Skip to main content

A module for lexible identification, visualization, and removal of outliers from large multiple sequence alignments

Project description

spruceup

        A  
       TCG  
      ACGTA  
        T 

Tools to discover, visualize, and remove outlier sequences in large multiple sequence alignments.

If you are using this program, please cite this publication:

This script uses numpy, scipy, matplotlib, psutil, tqdm, and treeswift.

Installation and requirements

You can download a zipped GitHub repository, clone it if you have git installed on your system, or install using pip (recommended) from the Python Package Index.

spruceup requires you have Python version 3.7 or newer. Dependencies should be installed automatically. If your system does not have Python version 3.7 or newer you will need to download and install it. On Linux-like systems (including Ubuntu) you can install it from the command line using

sudo apt-get install python3.7

It is best to create a new environment before installing spruceup, either using venv:

python3 -m venv spruceup

Or if you have conda:

conda create --name spruceup python=3.7

Now activate your environment (with conda you would type conda activate spruceup) and install:

pip install spruceup

Interface

Once you successfully installed spruceup you will need 1) an alignment in FASTA, PHYLIP or NEXUS format, 2) (optional) a guide tree for your alignment in NEWICK format, and 3) configuration file to run the program.

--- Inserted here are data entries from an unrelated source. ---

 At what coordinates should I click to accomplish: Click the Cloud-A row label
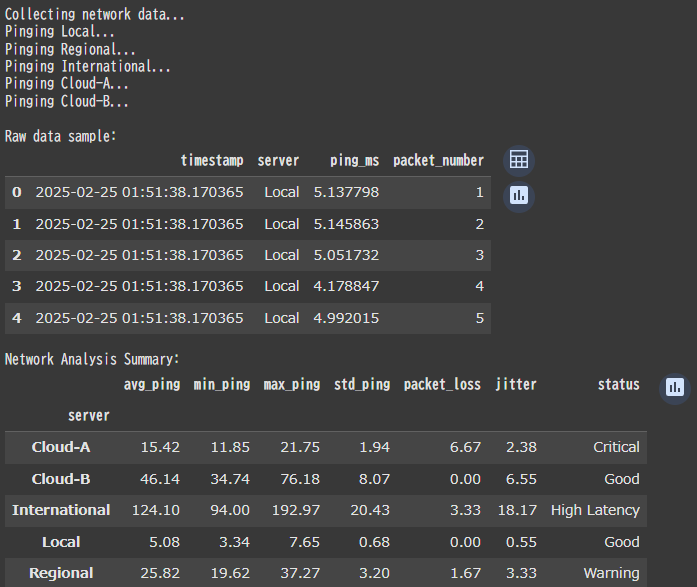point(61,447)
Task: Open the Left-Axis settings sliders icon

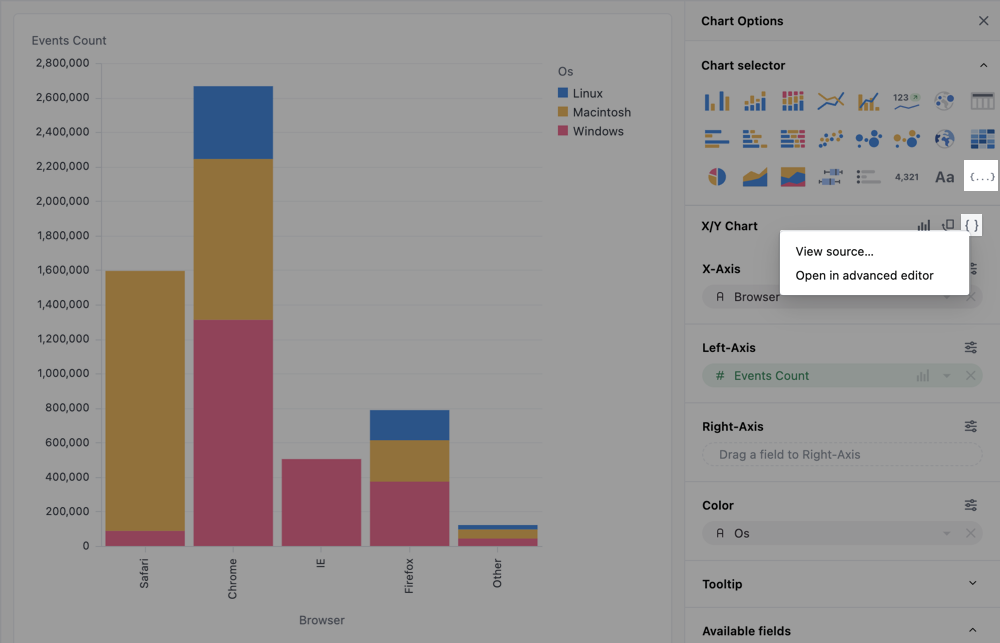Action: click(970, 347)
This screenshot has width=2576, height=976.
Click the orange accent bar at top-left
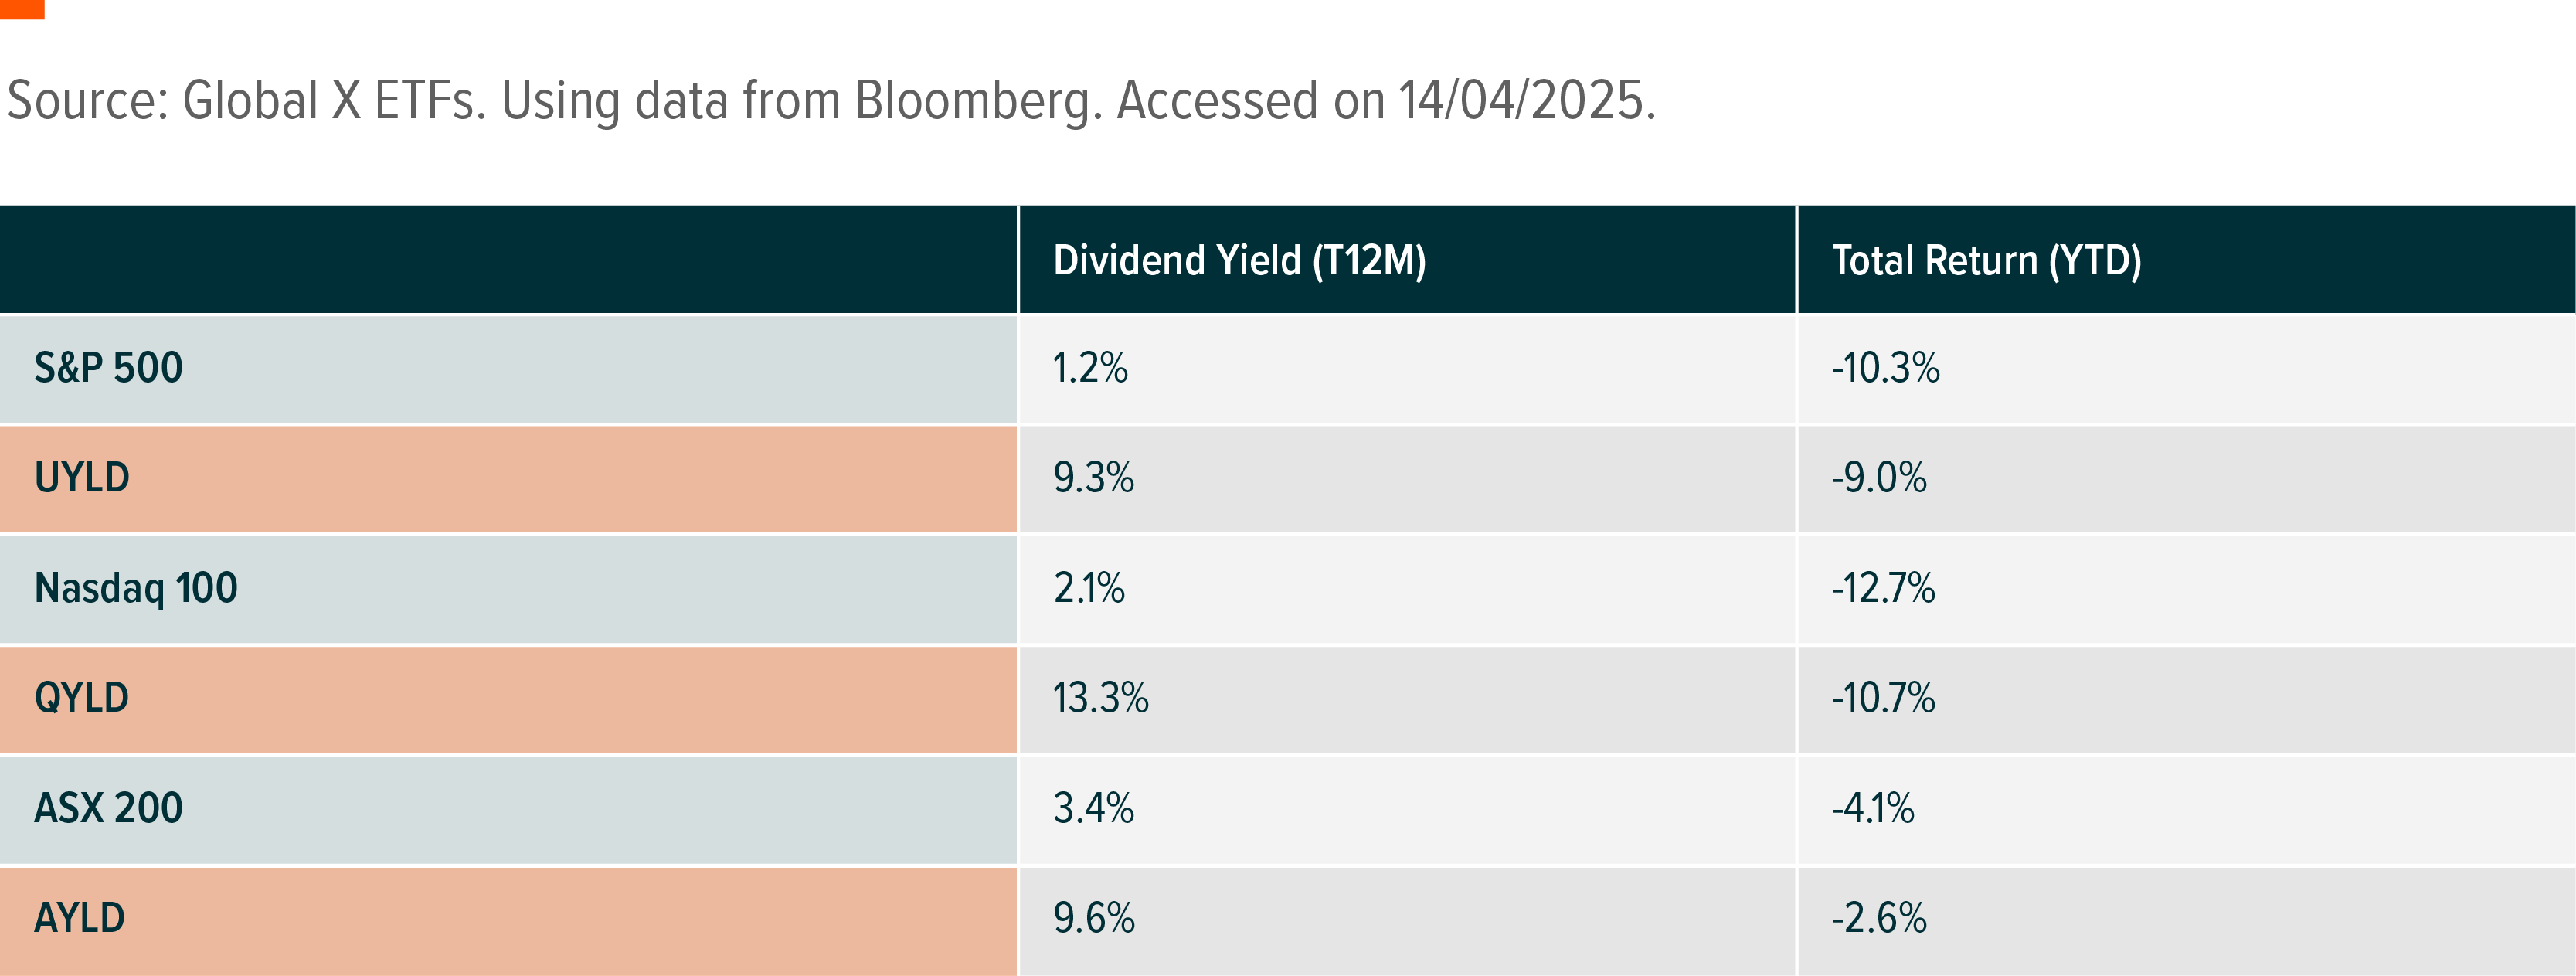click(x=22, y=9)
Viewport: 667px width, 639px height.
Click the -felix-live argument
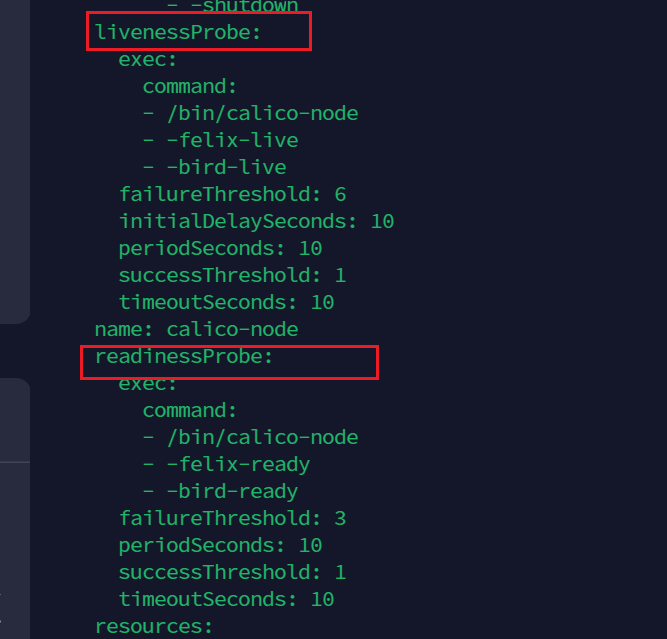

To run the program from the command line you can type:

spruceup.py my-configuration-file.conf

Directory examples contains a template configuration file. It has the following fields:

[input]

The input category defines parameters of the input alignment and its type.

input_file_name is the file path of the alignment to be processed.

input_format indicates which format the alignment file is in. It can be one of five popular formats: fasta, phylip, phylip-int (interleaved PHYLIP), nexus, and nexus-int.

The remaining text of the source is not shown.